3. Some suggestions to include in literature review. My suggestions are to include BERT and other language model-based recommendation systems, as the paper pose the problem being solved as NLP based recommendation system. For example: Sun, Fei, et al. "BERT4Rec: Sequential recommendation with bidirectional encoder representations from transformer." Proceedings of the 28th ACM international conference on information and knowledge management. 2019.

References were added to related work section including BERT of Sun, F., et al. (2019) and collaborative recommendation system based on EM of Mao, Y., et al. (2017).

4. Few minor spelling errors when mentioning Spacy

We fixed spelling and grammatical errors.

Reviewer 3 Report

1.      This paper has a concerning high similarity rate/repeat rate, which is 45%.

2.      Important parts of the manuscript are copy/pasted with no proper referencing.  For example:

a.      Related work was copied word for word from: https://ieeexplore.ieee.org/document/9336532/authors#authors

b.      Problem formulation was copied from https://oaktrust.library.tamu.edu/bitstream/handle/1969.1/154963/GUO-THESIS-2015.pdf?sequence=1 (You only removed monster and indeed.com with sa.indeed.) And http://ceur-ws.org/Vol-2960/paper17.pdf

c.      All word embedding discussion were copied from http://ceur-ws.org/Vol-2960/paper17.pdf

d.      5.2 Data Scrapping was copied from http://ceur-ws.org/Vol-2960/paper17.pdf  and https://brightdata.com/blog/how-tos/how-to-use-beautiful-soup-for-web-scraping-with-python and https://medium.com/ymedialabs-innovation/web-scraping-using-beautiful-soup-and-selenium-for-dynamic-page-2f8ad15efe25

e.      5.3 data preprocessing was copied from http://ceur-ws.org/Vol-2960/paper17.pdf

f.       5.4 was copied from http://ceur-ws.org/Vol-2960/paper17.pdf  https://pergamos.lib.uoa.gr/uoa/dl/frontend/file/lib/default/data/2964276/theFile

g.      The list goes on and on including 5.5, 5.6, 6.1 (very concerning when the result part is copied)

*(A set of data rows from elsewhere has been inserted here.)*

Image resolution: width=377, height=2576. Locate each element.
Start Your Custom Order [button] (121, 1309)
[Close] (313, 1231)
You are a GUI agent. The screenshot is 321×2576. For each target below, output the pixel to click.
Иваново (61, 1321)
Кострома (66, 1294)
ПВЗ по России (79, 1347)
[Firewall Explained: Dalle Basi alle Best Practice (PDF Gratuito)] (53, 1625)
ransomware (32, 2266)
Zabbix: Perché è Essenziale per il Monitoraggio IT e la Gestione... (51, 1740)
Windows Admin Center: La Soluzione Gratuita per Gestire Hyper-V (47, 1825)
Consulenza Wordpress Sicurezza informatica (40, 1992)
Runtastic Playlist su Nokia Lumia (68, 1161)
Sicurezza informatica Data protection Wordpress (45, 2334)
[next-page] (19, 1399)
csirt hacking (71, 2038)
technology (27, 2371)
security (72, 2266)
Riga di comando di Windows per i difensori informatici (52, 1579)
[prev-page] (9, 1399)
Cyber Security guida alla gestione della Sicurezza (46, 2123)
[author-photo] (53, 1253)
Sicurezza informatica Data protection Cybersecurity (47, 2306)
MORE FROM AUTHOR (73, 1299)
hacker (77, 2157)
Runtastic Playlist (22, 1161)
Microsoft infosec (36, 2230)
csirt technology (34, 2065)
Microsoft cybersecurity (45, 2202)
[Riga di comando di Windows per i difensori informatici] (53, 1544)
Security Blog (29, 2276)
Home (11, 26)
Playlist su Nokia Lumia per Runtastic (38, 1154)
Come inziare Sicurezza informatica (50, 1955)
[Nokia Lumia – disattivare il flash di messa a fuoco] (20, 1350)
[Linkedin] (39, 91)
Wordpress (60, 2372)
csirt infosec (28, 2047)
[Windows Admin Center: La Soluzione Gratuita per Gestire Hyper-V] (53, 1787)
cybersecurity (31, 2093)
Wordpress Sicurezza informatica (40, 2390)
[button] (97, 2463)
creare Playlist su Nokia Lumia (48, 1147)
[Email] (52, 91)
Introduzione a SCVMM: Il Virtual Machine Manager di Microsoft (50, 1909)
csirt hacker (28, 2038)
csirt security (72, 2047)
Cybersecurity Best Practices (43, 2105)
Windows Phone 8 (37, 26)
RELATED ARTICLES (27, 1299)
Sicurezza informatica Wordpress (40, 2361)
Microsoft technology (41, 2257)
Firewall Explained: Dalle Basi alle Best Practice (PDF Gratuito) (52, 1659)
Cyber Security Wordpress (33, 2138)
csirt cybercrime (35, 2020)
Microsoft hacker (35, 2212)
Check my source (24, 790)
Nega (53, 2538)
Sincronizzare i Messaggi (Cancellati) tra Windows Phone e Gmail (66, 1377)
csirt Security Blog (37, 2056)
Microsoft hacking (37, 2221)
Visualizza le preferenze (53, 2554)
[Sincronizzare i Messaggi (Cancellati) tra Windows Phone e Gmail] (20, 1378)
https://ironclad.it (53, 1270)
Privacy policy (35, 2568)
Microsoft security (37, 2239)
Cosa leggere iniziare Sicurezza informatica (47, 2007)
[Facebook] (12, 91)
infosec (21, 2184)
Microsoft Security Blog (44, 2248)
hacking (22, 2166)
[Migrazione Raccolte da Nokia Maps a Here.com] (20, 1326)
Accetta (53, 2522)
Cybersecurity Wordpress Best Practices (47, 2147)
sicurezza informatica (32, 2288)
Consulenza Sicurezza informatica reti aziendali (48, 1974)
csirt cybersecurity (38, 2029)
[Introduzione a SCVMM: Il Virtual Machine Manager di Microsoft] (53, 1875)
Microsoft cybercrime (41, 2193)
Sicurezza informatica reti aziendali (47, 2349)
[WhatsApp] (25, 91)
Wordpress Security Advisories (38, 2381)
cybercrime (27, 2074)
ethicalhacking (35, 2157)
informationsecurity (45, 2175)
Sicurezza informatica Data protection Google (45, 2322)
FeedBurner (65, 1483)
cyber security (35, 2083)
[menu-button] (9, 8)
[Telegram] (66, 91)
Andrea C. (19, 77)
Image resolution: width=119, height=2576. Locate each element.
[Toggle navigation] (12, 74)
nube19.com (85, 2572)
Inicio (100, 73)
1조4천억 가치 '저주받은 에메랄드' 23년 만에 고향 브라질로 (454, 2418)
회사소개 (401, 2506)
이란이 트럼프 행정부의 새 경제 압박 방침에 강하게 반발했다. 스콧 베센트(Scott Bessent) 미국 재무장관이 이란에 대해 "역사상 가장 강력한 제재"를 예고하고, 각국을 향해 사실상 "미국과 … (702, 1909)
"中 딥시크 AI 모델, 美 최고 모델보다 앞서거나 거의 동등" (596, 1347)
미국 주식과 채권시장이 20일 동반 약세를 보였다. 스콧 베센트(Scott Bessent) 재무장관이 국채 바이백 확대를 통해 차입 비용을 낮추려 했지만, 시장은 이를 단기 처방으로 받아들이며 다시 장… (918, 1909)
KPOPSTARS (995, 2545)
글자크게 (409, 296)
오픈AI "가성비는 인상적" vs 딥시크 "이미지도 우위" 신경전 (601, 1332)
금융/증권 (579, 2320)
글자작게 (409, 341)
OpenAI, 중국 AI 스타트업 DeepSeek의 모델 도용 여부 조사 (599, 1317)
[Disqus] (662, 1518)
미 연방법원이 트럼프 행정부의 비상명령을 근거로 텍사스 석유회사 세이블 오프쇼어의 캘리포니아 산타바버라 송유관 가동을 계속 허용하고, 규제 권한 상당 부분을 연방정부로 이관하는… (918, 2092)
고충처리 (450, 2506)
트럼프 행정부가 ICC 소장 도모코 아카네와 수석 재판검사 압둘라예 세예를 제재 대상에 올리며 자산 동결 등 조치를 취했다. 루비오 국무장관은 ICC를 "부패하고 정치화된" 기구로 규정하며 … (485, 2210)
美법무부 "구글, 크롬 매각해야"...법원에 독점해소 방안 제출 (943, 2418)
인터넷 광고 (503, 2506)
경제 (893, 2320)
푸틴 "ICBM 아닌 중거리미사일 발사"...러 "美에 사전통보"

3.      It is concerning that this paper heavily used : http://ceur-ws.org/Vol-2960/paper17.pdf but it was never mentioned in the references list.

4.      Many figures were basically copied from other published work without even referencing that work for example figure 7

5.      The work lacks novelty and originality; similar methods can be found in basic ML tutorials: https://towardsdatascience.com/a-review-of-named-entity-recognition-ner-using-automatic-summarization-of-resumes-5248a75de175

6.      Data is neither interesting nor representative.

7.      Data were not properly described, lines from 250-254 describes which CV’s were collected but I cannot see how many CV were downloaded, what is the test/train split ratio.

8.      It is mentioned that 25 resumes ware used for testing, but what about training, and is this a sufficient number of resumes to yield conclusions.

9.      No comparison with SOTA approaches were presented

10.   Around 60% of the references are old.

Author Response

1. This paper has a concerning high similarity rate/repeat rate, which is 45%.

The similarity rate indicated in the sent document by the journal editor is 23% (kindly find in attached file the Ithenticate report sent by the editor combined with answers to your all comments/suggestions). Even with a rate of 23%, we agree with you that this rate is a little high since we used some preliminaries related to the prediction and validation models of our reciprocal recommendation system. According to the similarity report sent by the editor, the part that gave this rate is that of the related work section (4% according to the similarity report of the editor), and the rate of 3% corresponds to the text of the header and the footer of the paper (2022, Submitted to Big Data Cogn. Comput. and three URLs of the journal in the footer). The similarity of the rest does not exceed 1%.

→However, we updated all the parts of the paper with overlapping words as mentioned in the similarity report sent by the editor.

We attached the sent similarity report by the editor in a supplementary file with the revised manuscript.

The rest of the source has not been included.